**EXERCISE REQUIREMENTS:** Repeat exactly, and nothing more, the lines from the one that includes "This screenshot has width=1855, height=776." through the final line of the entries; skip the pictures.

──────── MATERIAL PROVIDED ────────

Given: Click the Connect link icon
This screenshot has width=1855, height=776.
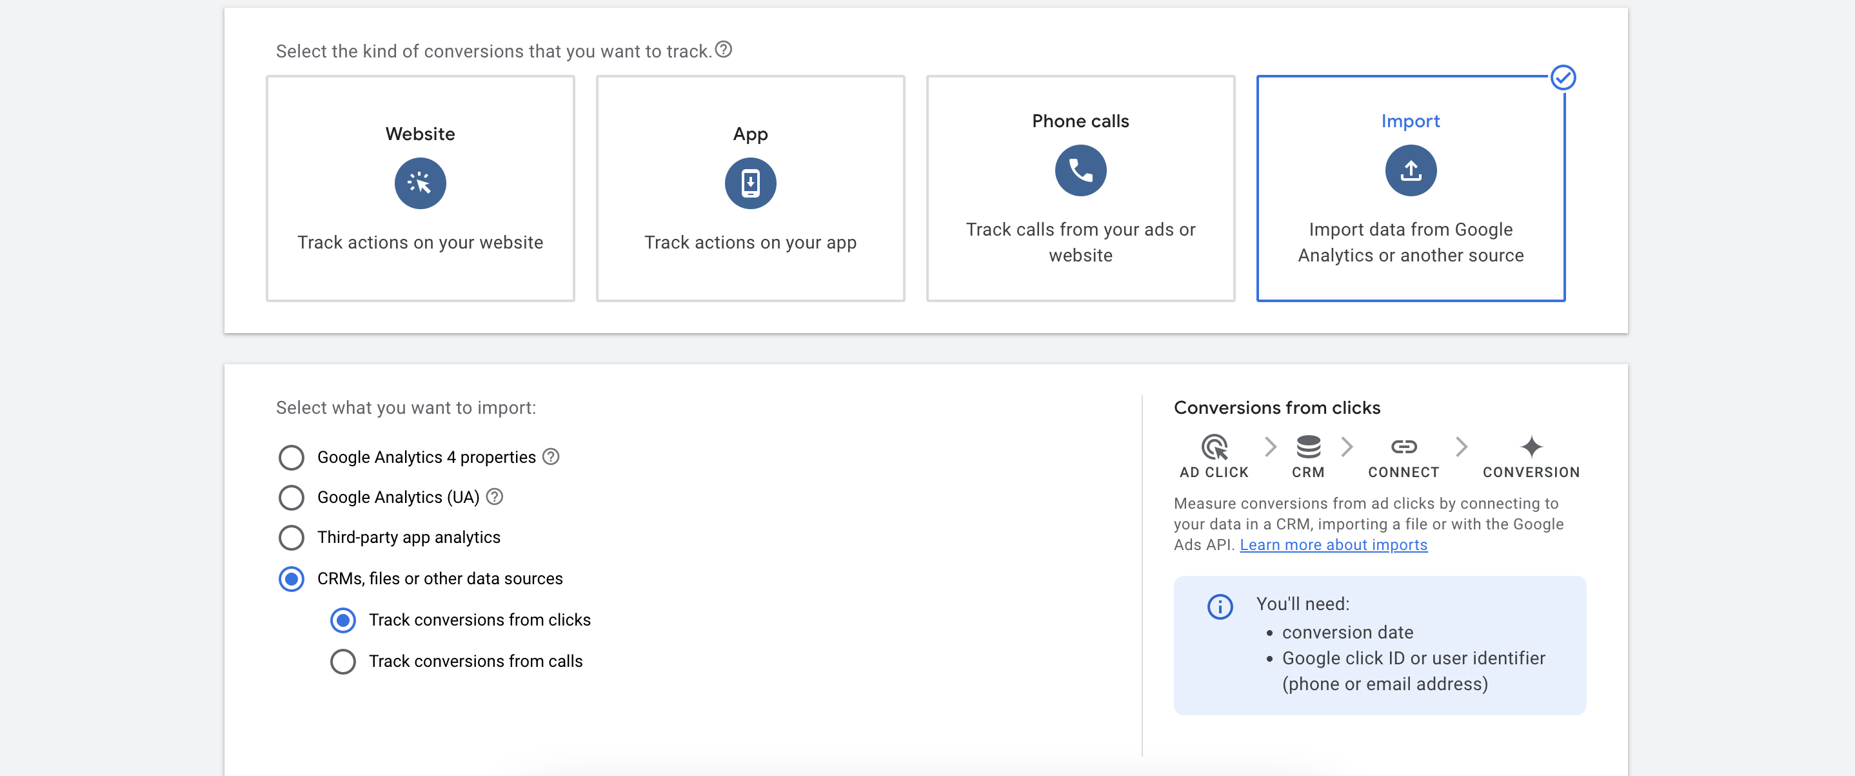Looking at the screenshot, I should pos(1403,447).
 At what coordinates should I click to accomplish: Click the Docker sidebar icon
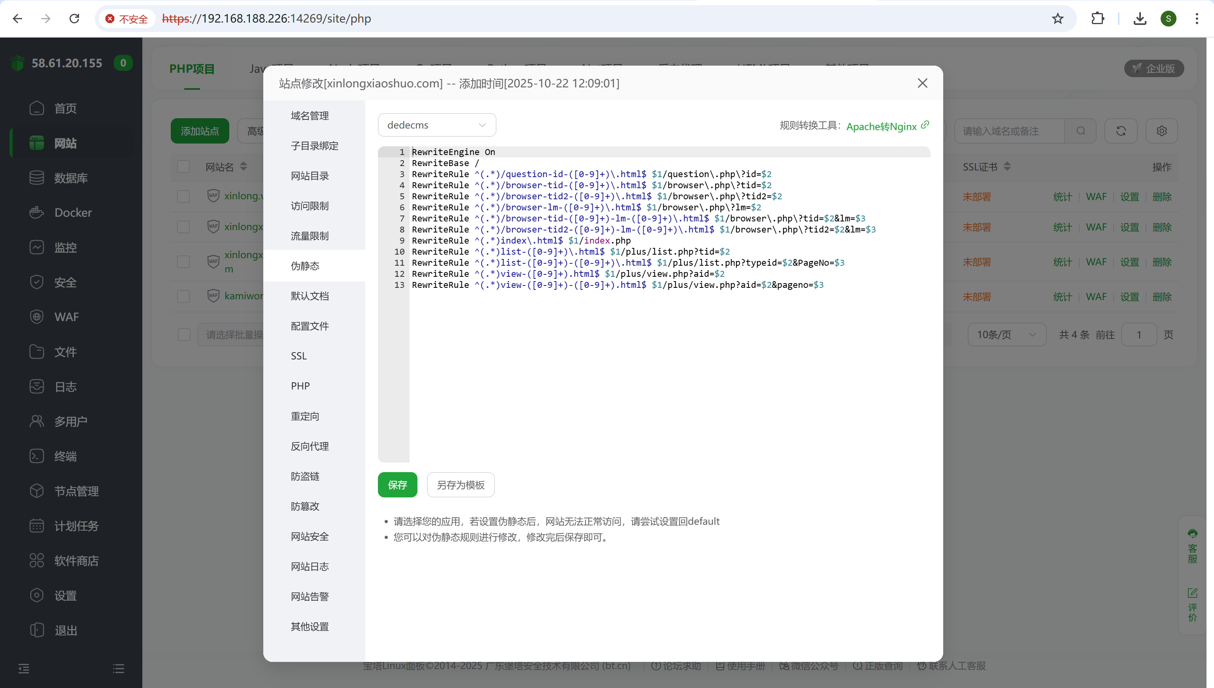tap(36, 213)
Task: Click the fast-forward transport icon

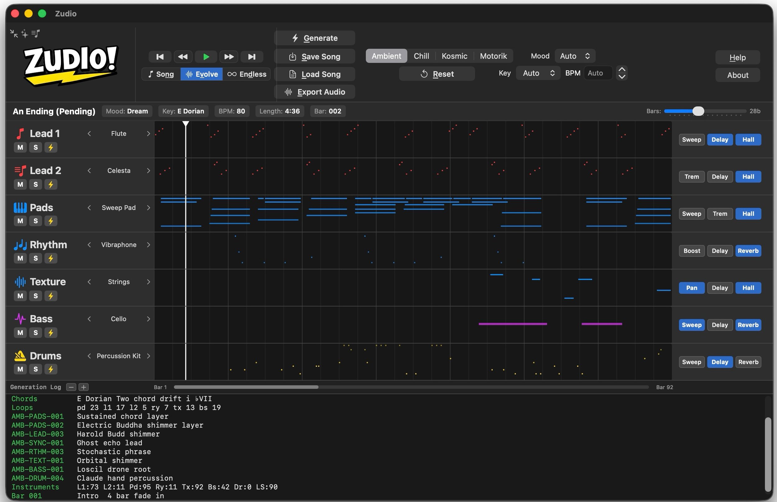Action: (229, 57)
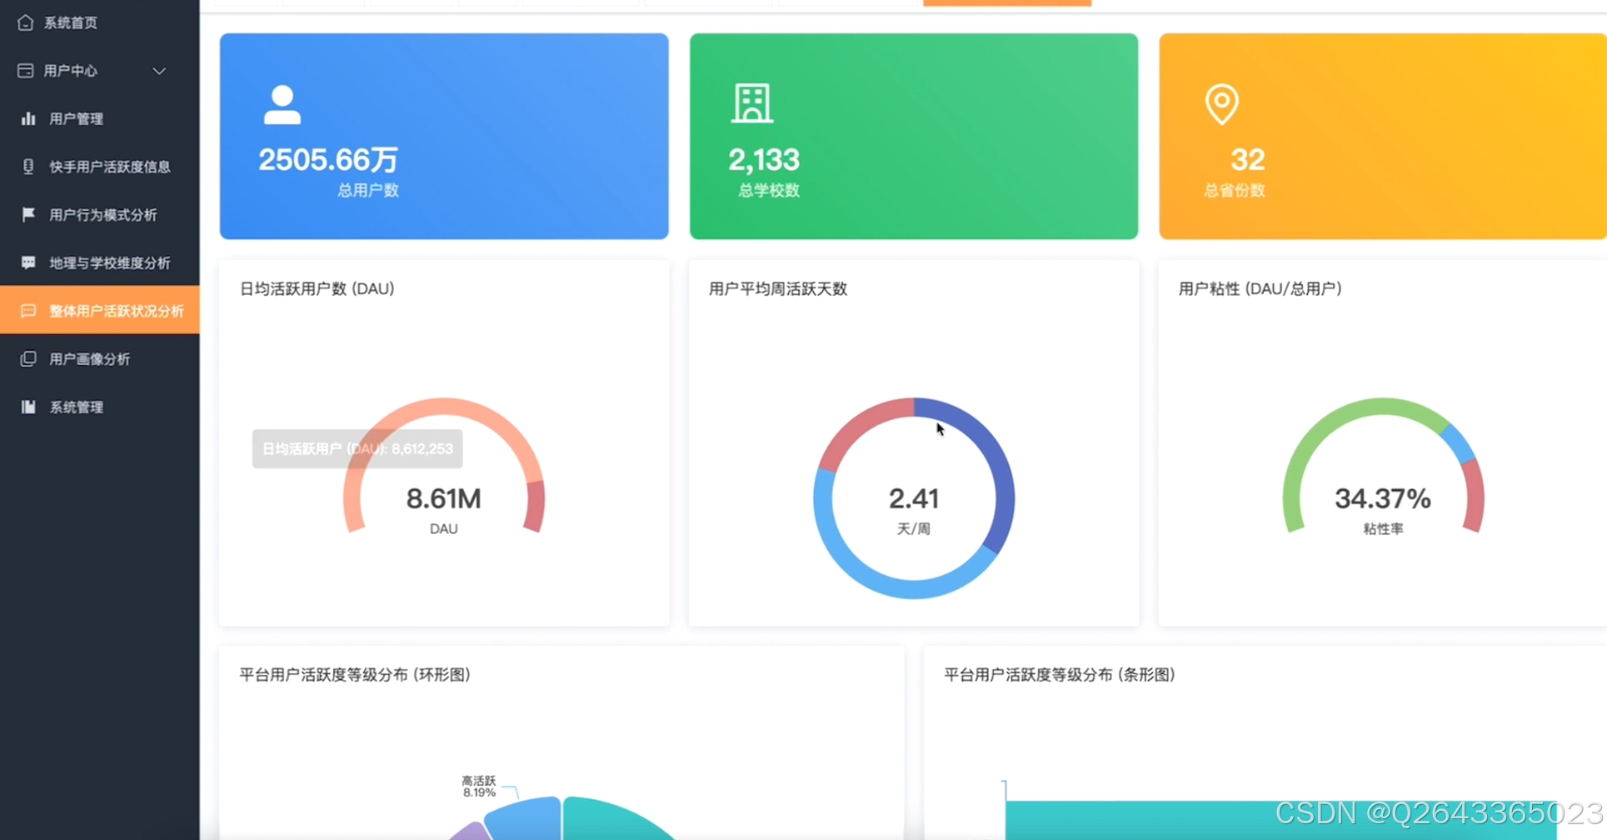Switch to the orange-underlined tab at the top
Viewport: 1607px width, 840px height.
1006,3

────────

**RESPONSE TO THIS TASK:**
This screenshot has width=1855, height=776.
Looking at the screenshot, I should pos(1403,447).
 At what coordinates should I click to accomplish: Click the Docker sidebar icon
tap(36, 213)
Task: Click the fast-forward transport icon

Action: (229, 57)
Switch to the orange-underlined tab at the top
Viewport: 1607px width, 840px height.
1006,3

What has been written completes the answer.